Stored data entries =>
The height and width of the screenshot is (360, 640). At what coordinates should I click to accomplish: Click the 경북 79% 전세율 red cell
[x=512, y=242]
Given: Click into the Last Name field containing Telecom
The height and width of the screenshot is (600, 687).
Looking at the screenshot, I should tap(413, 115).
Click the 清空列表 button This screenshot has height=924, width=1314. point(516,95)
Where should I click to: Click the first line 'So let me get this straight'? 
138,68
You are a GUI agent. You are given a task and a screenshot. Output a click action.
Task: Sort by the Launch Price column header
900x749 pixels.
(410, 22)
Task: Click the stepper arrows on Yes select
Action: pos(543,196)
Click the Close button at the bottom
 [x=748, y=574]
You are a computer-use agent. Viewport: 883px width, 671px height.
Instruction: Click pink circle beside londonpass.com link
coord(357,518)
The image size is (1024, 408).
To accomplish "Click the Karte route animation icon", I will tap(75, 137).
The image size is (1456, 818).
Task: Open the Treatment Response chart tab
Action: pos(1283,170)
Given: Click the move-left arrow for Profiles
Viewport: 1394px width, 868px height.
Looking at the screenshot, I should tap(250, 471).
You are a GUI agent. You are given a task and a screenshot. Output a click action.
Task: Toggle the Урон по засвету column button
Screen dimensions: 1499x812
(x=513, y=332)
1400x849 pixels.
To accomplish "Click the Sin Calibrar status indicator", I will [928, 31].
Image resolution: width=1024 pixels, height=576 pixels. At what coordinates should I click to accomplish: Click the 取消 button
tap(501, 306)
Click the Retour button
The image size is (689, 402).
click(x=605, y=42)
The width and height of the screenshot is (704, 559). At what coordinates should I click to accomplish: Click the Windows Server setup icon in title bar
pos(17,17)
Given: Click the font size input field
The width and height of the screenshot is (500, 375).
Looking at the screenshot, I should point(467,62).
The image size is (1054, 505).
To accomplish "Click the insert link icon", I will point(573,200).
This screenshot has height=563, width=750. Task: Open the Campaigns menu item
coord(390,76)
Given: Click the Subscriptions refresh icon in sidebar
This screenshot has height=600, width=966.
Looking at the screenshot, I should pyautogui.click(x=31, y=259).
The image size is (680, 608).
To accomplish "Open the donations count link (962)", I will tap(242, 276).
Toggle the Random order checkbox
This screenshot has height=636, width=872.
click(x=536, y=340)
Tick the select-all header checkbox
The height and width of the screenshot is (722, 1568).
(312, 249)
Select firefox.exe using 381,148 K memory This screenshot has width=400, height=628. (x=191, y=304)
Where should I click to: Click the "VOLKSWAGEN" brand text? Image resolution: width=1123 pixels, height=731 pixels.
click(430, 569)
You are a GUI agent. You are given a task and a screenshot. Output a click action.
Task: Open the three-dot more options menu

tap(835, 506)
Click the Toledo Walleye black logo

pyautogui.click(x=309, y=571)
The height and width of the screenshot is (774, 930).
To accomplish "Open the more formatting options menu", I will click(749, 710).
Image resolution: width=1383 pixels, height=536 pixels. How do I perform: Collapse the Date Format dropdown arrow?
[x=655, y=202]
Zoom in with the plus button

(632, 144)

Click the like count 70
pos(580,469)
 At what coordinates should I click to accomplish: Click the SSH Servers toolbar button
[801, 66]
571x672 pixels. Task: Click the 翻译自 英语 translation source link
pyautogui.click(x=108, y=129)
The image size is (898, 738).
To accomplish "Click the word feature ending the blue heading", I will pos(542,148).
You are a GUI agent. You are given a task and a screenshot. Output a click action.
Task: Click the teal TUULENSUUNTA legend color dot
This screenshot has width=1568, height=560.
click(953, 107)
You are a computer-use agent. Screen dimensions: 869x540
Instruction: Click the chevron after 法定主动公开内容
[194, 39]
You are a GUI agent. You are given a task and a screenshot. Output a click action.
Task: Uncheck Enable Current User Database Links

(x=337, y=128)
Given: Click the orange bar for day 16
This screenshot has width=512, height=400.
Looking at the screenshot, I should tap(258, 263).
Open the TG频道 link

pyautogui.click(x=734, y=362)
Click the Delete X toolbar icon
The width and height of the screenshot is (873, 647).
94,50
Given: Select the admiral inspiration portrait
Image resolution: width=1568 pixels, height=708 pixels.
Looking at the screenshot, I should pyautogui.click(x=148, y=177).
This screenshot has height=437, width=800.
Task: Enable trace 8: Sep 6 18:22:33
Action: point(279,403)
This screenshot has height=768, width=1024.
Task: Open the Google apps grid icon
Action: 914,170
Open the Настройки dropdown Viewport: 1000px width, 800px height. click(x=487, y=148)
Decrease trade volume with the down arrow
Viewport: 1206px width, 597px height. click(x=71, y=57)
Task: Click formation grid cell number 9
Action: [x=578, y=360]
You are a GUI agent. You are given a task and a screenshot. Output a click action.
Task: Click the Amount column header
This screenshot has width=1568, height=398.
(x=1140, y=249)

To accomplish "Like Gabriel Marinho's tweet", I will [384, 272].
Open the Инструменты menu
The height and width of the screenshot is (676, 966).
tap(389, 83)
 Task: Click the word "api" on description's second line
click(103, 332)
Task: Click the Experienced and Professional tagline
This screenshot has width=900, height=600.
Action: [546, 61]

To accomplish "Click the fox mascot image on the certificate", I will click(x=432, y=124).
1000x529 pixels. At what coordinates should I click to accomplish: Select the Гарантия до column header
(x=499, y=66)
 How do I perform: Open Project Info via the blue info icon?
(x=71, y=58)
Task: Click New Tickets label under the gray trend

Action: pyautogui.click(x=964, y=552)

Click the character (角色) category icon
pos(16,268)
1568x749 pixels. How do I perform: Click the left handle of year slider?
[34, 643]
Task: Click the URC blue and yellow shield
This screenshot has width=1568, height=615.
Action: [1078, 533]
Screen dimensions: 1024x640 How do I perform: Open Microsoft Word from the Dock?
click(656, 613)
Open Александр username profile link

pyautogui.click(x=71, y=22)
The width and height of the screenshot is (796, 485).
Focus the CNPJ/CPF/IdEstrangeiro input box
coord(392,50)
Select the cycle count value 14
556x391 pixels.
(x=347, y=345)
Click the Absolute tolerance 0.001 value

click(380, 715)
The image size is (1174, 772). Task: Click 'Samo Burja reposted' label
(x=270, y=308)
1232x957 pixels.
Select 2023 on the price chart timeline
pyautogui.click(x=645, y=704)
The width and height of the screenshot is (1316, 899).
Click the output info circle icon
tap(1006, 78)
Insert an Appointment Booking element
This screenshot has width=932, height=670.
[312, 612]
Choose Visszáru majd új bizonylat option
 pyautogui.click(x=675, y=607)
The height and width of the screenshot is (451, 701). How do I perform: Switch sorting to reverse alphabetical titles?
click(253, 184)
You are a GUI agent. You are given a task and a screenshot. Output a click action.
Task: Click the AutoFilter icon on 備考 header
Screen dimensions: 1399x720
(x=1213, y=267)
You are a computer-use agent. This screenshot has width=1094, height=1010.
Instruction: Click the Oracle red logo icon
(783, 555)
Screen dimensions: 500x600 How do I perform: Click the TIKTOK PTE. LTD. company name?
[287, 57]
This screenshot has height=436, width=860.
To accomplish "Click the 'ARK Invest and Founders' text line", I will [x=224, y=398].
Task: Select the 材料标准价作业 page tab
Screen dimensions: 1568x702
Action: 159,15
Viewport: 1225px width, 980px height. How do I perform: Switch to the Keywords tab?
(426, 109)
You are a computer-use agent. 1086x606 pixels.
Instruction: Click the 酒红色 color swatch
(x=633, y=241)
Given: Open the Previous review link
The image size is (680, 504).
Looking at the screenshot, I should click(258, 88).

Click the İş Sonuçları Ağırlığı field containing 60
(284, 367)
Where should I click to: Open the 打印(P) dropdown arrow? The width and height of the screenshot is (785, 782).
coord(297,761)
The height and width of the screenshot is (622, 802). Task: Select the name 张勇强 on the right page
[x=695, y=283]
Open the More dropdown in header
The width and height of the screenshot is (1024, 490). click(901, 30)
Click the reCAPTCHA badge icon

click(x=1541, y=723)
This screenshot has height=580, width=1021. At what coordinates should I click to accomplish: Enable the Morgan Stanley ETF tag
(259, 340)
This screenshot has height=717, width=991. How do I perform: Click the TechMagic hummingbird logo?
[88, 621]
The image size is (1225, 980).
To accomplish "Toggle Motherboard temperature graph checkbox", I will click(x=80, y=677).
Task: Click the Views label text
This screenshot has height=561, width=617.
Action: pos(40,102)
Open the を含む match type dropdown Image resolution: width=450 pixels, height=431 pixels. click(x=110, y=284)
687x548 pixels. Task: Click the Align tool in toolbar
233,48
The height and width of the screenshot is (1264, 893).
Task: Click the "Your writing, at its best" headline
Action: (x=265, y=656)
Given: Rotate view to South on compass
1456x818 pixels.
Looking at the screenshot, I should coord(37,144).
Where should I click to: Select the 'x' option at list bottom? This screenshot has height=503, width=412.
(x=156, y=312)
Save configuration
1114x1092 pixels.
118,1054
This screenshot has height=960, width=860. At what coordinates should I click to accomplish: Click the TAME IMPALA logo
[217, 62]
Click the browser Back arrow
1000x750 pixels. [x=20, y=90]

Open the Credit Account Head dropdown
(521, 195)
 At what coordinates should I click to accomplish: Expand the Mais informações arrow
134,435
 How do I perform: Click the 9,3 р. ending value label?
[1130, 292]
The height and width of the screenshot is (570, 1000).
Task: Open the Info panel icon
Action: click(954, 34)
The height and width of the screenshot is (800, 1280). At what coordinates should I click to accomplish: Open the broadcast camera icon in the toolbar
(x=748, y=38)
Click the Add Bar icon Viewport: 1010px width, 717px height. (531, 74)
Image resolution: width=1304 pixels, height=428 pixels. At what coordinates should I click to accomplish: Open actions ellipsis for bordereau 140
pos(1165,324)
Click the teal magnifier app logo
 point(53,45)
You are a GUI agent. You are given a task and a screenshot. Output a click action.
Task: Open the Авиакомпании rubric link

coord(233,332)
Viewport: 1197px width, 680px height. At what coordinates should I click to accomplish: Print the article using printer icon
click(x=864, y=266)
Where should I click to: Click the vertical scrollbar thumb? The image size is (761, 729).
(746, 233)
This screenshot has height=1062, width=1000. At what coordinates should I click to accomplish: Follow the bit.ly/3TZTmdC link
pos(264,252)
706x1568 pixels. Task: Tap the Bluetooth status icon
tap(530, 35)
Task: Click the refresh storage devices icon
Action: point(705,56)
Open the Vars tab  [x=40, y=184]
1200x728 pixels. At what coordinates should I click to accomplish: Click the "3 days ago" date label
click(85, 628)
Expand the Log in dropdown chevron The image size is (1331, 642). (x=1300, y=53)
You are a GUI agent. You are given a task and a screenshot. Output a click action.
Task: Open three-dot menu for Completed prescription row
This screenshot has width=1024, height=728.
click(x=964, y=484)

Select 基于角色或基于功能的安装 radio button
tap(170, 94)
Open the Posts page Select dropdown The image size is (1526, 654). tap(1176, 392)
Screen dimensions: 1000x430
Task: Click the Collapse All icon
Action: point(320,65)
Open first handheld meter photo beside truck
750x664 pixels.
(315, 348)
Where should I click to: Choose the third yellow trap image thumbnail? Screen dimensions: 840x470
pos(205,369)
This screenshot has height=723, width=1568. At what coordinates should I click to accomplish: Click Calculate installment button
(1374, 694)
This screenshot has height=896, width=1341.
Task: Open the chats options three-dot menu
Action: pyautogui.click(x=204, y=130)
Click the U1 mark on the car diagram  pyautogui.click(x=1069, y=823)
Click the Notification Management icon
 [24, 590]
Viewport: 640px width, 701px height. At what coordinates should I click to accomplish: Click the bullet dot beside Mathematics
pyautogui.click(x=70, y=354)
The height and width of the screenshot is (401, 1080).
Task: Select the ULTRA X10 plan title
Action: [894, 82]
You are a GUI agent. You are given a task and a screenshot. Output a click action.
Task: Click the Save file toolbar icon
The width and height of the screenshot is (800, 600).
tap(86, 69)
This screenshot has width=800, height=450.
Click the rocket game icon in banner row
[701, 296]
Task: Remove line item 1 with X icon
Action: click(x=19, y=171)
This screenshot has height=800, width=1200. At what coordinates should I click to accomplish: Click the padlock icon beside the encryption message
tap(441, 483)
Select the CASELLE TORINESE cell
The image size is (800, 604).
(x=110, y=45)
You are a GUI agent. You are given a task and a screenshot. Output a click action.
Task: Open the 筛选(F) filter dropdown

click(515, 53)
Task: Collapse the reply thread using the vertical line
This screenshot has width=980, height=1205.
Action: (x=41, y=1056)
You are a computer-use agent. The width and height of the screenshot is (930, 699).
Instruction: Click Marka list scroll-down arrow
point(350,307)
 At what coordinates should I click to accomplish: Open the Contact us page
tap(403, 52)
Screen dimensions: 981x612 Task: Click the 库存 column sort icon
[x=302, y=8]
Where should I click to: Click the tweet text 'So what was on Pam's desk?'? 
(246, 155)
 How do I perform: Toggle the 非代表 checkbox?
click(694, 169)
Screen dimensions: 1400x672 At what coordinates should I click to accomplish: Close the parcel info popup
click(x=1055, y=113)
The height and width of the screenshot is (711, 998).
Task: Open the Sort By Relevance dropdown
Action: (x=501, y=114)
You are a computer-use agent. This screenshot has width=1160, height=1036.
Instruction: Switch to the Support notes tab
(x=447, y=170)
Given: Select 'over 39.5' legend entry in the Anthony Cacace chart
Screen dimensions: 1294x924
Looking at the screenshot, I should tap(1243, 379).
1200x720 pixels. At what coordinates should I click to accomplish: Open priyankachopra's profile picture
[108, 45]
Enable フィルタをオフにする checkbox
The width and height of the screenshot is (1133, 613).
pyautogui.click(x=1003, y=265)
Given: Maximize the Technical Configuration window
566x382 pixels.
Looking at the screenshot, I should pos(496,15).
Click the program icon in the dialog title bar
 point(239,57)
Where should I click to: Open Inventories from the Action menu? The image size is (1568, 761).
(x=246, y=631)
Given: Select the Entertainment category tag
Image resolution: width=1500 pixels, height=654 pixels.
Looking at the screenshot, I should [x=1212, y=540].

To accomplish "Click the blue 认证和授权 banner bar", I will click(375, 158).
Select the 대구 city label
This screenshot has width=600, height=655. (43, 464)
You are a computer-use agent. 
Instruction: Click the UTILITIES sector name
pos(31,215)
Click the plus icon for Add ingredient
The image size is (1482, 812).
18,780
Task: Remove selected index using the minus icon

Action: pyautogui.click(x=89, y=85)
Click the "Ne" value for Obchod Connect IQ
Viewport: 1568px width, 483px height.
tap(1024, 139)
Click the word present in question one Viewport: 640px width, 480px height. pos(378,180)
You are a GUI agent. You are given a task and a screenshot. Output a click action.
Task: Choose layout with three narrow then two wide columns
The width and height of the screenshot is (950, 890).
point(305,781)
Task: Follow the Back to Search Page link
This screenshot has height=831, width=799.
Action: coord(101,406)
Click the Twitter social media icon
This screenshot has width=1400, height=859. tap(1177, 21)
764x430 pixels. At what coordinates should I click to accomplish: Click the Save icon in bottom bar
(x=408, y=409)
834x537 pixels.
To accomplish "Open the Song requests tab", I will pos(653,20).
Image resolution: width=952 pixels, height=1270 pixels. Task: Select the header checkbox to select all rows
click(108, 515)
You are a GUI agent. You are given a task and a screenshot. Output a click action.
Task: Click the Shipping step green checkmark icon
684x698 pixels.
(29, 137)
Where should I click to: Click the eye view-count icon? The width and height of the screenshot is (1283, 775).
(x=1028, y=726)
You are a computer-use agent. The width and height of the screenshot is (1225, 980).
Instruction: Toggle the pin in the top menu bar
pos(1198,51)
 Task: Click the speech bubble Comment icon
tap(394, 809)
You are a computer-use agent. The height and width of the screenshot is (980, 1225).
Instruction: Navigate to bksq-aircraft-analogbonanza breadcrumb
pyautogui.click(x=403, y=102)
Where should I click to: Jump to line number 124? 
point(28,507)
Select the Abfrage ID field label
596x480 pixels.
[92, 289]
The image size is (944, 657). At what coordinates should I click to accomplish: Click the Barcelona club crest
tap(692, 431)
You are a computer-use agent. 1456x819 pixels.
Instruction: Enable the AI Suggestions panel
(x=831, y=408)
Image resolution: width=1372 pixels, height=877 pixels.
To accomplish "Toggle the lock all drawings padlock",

Task brief => Every line above with the word "legend" is to be copied out.

Answer to this exercise =>
Task: Click the teal TUULENSUUNTA legend color dot
Given: Select 'over 39.5' legend entry in the Anthony Cacace chart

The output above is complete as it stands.